Charleville-Mézières, Auditorium de l'ENMD, 29 janvier 2008

C'est avec l'excellent quartet de son compatriote et vieux partenaire Gabor Gado que le chanteur Gabor Winand a présenté le répertoire de son dernier album : Opera Budapest. Dans la continuité de leurs oeuvres respectives, les formes traditionnelles du jazz vocal sont éclatées et laissent place à de longs développements dramatiques servis par ce quartet, composé de Sébastien Boisseau, Mathieu Donarier ou Joe Quitzke.

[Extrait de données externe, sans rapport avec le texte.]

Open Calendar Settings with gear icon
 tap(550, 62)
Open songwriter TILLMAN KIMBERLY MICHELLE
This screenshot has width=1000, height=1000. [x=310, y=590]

La patte de Gado est bien là et sa présence scénique, dirigeant l’orchestre, faisant des signes à chacun est telle qu'on a parfois la sensation que Gabor Winand s'efface, se fait discret, lui laisse en quelque sorte la préséance, ce qui est peut-être dommage, car on aurait aimé, dans ce projet qui est le sien, peut-être d’avantage d’engagement apparent.

Par-delà cette considération toute relative, on est ébloui par l’écriture, somptueuse, presque éblouissante, qui emprunte à tellement de sources différentes, fruit d’une culture si étendue, que sa richesse finit presque par dérouter l’auditeur. Malgré quelques petites digressions (tel un "My heart belongs to my daddy" un peu rock’n’roll, déjanté, excellent au demeurant, mais peut-être incongru ici), l’unité de l’œuvre est perceptible, nous ne somme pas face à un simple recueil de compositions, il y a une réelle logique narrative et les improvisations collectives ou individuelles s’intègrent dans ce cadre précis, n’en dérogent presque pas.

En conclusion, on pourrait écrire que ce concert, salué par deux rappels, a eu le grand mérite d’exposer au public ce qui peut se faire de très intéressant dans le jazz européen actuel.